- [What is needed]: Set down the final stretch of the data, from the line that holds "Screen dimensions: 980x414" through the last line, both included, with pictures left out.

Stored records:
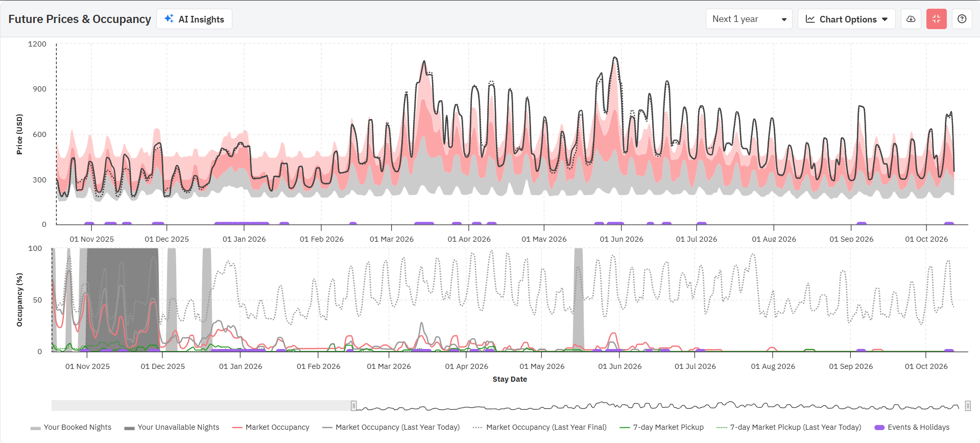The height and width of the screenshot is (443, 980).
Task: Hide the Market Occupancy legend series
Action: 271,427
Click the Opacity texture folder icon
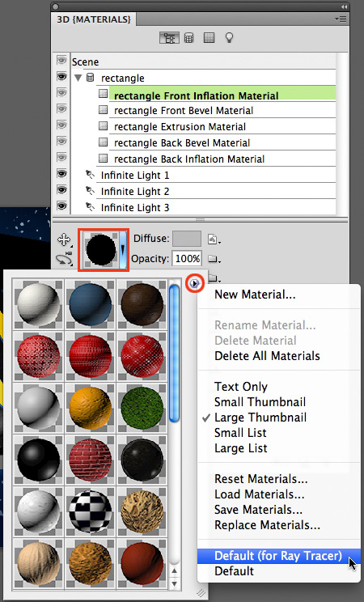This screenshot has width=364, height=602. 214,260
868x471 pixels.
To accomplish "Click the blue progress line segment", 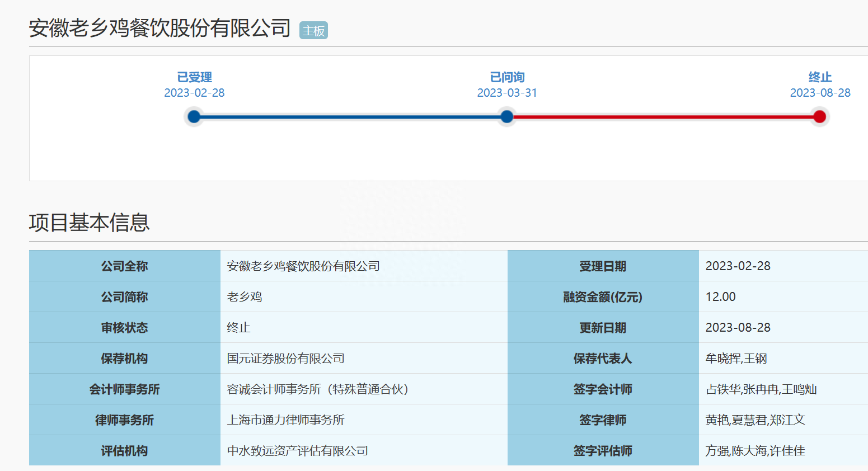I will coord(350,117).
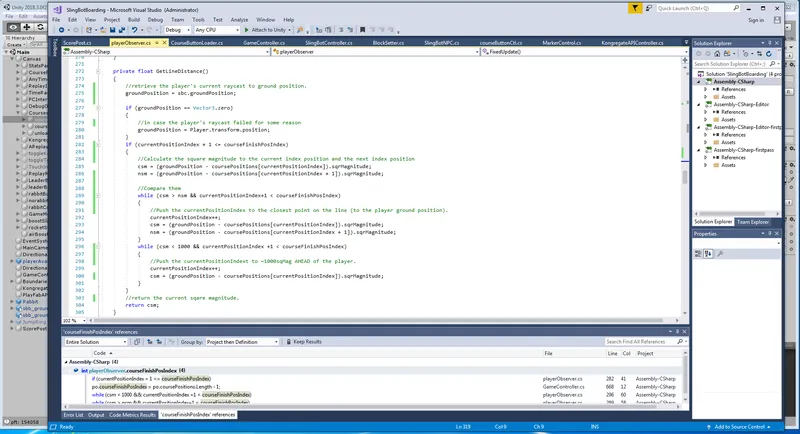Collapse Assembly-CSharp-Editor project node

point(699,105)
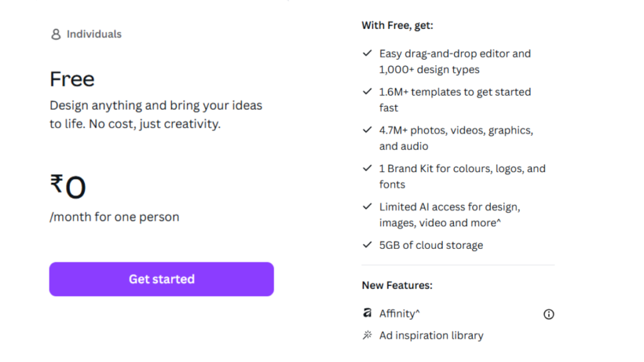The width and height of the screenshot is (644, 362).
Task: Click the Get started button
Action: click(x=161, y=279)
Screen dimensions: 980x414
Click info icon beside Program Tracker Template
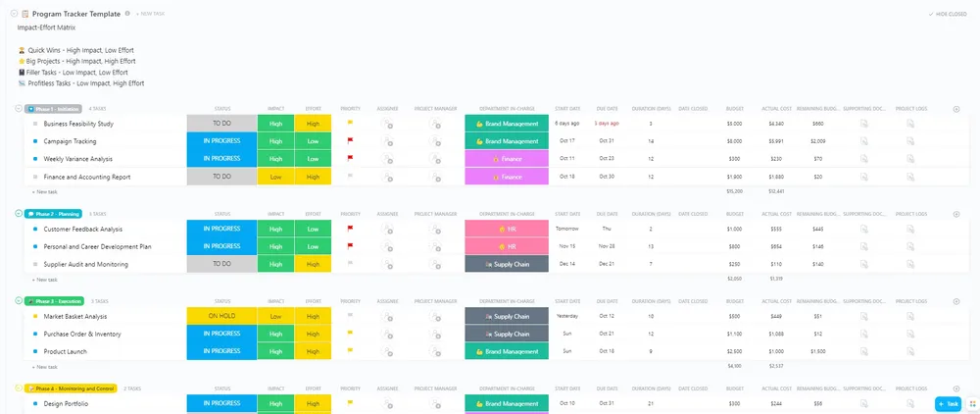(x=127, y=13)
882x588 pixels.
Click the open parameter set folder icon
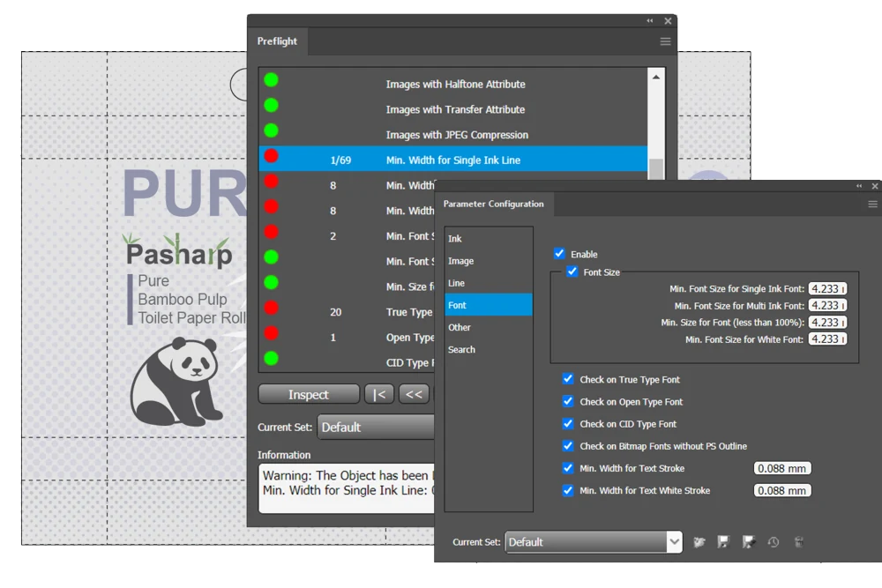699,542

- [Answer space]:
Screen dimensions: 980x414
Click info icon beside Program Tracker Template
(x=127, y=13)
882x588 pixels.
Click the open parameter set folder icon
699,542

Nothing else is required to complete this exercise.